R2 score 0.8358685420229923
MAE 0.1805257436195798


### Model Selection: 
    - Voting Regressor, an ensemble meta-estimator, achieved performance with an R-squared score of 0.847 and MAE of 0.1787
    - Random Forest Regressor achieved the second-best performance with an R-squared score of 0.839 and MAE of 0.1833.

### Final Model:
    - We've selected Voting Regressor as the final model due to its ensemble approach and best R-squared score.

In [30]:
#voting regressor
from sklearn.ensemble import VotingRegressor,StackingRegressor

# step1 doing column transformation using one-hot-encoder in wihch dealing with categorical data  
step1 = ColumnTransformer(transformers=[
    ('col_tnf',OneHotEncoder(sparse_output=False,drop='first',handle_unknown='ignore'),[0,1,2])
],remainder='passthrough')


rf = RandomForestRegressor(n_estimators=350,random_state=3,max_samples=0.5,max_features=0.75,max_depth=15,bootstrap=True)
gbdt = GradientBoostingRegressor(n_estimators=100,max_features=0.5)
xgb = XGBRegressor(n_estimators=25,learning_rate=0.3,max_depth=5)
et = ExtraTreesRegressor(n_estimators=100,random_state=3,max_samples=0.5,max_features=0.75,max_depth=10,bootstrap=True)

# Define regression model
step2 = VotingRegressor([('rf', rf), ('gbdt', gbdt), ('xgb',xgb), ('et',et)],weights=[5,1,1,1])

# Creating a pipeline
pipe = Pipeline([
    ('step1',step1),
    ('step2',step2)
])

#Fitting the pipeline to the training data
pipe.fit(X_train,y_train)

In [32]:
#input values for prediction
#kindly use lower case for the inputs because all the values are in lower case 

new_data = pd.DataFrame({
    'name': ['hp'],
    'os': ['windows 11'],
    'processor': ['intel core i5'],
    'generation':[11],
    'ram': [8],
    'ssd': [512],
    'hdd': [0],
    'display': [15.6]
})

# Make predictions on the new data
new_data_predictions_log_scale = pipe.predict(new_data)

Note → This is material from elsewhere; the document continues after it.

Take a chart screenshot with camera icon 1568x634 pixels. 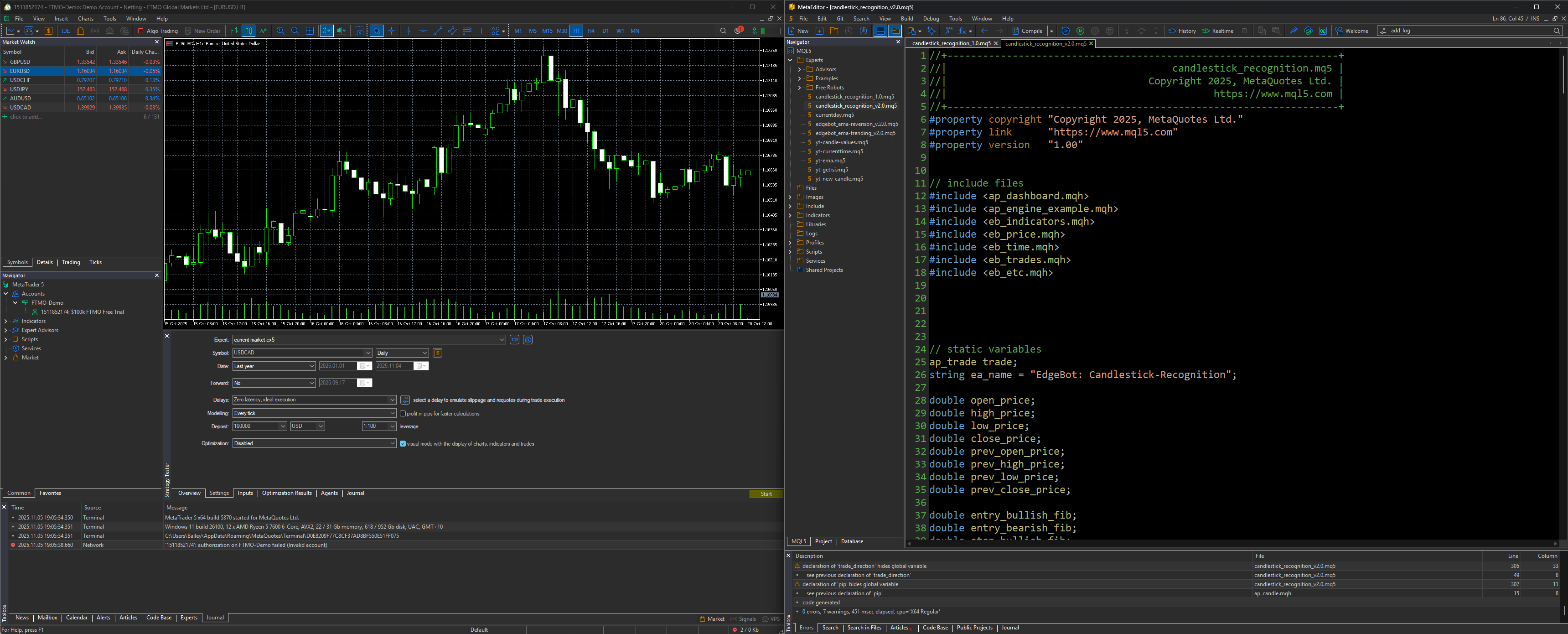click(x=359, y=31)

# Convert new data predictions back to the original scale
new_data_predictions_original_scale = np.exp(new_data_predictions_log_scale).round()

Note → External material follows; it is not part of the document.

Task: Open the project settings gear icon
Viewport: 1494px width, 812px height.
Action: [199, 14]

# Display the predictions for new data
print("Predictions for new data:") 
print(f"{new_data_predictions_original_scale[0]} INR")

Predictions for new data:
58038.0 INR


### Storing Model and Data: 
- #### To facilitate future predictions, both the trained Voting Regressor model and the dataset are saved in a Pickle (.pkl) file for later use.


In [33]:
import pickle

pickle.dump(df,open('df.pkl','wb')) #saving data into pkl file
pickle.dump(pipe,open('pipe.pkl','wb')) #saving final model in pkl file

Model is working properly and predictions are close to the original price of the product.